Turn the data, from the start through the line containing "Screen dimensions: 1199x583 tap(1090, 293)", into a numbered list, omitting blank lines.

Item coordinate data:
==============================
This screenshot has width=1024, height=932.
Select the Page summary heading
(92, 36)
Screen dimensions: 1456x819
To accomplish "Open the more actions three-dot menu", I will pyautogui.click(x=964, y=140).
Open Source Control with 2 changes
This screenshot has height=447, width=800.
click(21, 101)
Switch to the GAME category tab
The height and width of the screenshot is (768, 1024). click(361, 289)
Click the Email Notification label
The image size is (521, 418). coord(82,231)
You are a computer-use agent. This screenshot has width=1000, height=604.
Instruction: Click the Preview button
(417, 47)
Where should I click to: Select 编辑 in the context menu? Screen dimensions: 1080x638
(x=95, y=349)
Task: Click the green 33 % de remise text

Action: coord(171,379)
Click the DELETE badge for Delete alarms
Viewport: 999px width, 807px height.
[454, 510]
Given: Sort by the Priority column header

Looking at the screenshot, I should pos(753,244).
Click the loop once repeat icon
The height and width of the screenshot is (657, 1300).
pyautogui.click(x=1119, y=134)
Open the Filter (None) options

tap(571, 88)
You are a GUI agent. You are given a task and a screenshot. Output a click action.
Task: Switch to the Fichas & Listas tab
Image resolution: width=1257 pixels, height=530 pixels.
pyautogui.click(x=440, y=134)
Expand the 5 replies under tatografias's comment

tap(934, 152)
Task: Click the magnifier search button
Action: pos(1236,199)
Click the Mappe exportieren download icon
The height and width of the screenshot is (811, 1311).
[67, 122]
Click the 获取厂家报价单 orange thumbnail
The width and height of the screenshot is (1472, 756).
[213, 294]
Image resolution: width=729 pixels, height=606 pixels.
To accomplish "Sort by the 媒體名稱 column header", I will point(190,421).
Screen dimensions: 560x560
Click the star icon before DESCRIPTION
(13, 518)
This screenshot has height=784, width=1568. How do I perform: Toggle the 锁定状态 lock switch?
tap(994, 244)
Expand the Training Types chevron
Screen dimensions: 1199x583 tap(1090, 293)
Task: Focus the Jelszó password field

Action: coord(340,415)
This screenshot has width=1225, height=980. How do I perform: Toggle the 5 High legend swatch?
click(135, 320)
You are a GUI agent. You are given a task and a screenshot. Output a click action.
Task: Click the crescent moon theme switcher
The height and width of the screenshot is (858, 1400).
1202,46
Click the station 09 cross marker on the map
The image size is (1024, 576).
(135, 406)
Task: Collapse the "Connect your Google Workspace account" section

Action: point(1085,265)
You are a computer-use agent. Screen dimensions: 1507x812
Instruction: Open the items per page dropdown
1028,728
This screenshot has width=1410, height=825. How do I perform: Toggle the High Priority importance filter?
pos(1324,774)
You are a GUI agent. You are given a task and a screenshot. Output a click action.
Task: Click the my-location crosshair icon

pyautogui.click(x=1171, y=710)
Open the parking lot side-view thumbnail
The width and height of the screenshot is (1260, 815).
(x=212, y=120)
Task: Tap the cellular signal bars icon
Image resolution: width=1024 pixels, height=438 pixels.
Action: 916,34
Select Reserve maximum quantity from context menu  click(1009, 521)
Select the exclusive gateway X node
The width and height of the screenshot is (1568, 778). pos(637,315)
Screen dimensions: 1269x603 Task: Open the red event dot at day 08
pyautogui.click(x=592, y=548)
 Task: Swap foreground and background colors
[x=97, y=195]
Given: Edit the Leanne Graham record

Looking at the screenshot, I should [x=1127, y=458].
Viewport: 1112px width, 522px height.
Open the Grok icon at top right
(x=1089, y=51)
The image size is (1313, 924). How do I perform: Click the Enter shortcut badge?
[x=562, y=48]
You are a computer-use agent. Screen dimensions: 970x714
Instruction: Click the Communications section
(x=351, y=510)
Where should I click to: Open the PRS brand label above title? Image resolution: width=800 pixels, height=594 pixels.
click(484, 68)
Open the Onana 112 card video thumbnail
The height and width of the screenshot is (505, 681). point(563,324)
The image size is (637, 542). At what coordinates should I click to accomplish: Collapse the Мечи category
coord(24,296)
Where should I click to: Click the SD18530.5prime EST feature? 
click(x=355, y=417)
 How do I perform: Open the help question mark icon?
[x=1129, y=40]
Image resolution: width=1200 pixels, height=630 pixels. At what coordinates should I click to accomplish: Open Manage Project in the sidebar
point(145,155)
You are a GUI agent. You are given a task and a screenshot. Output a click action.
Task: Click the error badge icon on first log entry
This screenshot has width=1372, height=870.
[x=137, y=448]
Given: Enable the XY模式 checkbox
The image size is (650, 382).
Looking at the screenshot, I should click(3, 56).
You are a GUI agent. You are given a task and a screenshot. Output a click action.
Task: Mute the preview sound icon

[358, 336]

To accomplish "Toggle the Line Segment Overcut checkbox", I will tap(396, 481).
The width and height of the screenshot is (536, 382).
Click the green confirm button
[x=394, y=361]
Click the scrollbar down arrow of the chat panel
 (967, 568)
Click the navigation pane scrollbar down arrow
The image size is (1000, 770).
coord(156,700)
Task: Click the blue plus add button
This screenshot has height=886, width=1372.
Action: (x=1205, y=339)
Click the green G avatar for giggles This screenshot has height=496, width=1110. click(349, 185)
==============================
> _SOLUTION FOR THIS TASK_
1. This screenshot has width=1024, height=932.
2. Select the Page summary heading
3. (92, 36)
4. Screen dimensions: 1456x819
5. To accomplish "Open the more actions three-dot menu", I will pyautogui.click(x=964, y=140).
6. Open Source Control with 2 changes
7. This screenshot has height=447, width=800.
8. click(21, 101)
9. Switch to the GAME category tab
10. The height and width of the screenshot is (768, 1024). click(361, 289)
11. Click the Email Notification label
12. The image size is (521, 418). coord(82,231)
13. You are a computer-use agent. This screenshot has width=1000, height=604.
14. Instruction: Click the Preview button
15. (417, 47)
16. Where should I click to: Select 编辑 in the context menu? Screen dimensions: 1080x638
17. (x=95, y=349)
18. Task: Click the green 33 % de remise text
19. Action: coord(171,379)
20. Click the DELETE badge for Delete alarms
21. Viewport: 999px width, 807px height.
22. [454, 510]
23. Given: Sort by the Priority column header
24. Looking at the screenshot, I should pos(753,244).
25. Click the loop once repeat icon
26. The height and width of the screenshot is (657, 1300).
27. pyautogui.click(x=1119, y=134)
28. Open the Filter (None) options
29. tap(571, 88)
30. You are a GUI agent. You are given a task and a screenshot. Output a click action.
31. Task: Switch to the Fichas & Listas tab
32. Image resolution: width=1257 pixels, height=530 pixels.
33. pyautogui.click(x=440, y=134)
34. Expand the 5 replies under tatografias's comment
35. tap(934, 152)
36. Task: Click the magnifier search button
37. Action: pos(1236,199)
38. Click the Mappe exportieren download icon
39. The height and width of the screenshot is (811, 1311).
40. [67, 122]
41. Click the 获取厂家报价单 orange thumbnail
42. The width and height of the screenshot is (1472, 756).
43. [213, 294]
44. Image resolution: width=729 pixels, height=606 pixels.
45. To accomplish "Sort by the 媒體名稱 column header", I will point(190,421).
46. Screen dimensions: 560x560
47. Click the star icon before DESCRIPTION
48. (13, 518)
49. This screenshot has height=784, width=1568. How do I perform: Toggle the 锁定状态 lock switch?
50. tap(994, 244)
51. Expand the Training Types chevron
52. Screen dimensions: 1199x583 tap(1090, 293)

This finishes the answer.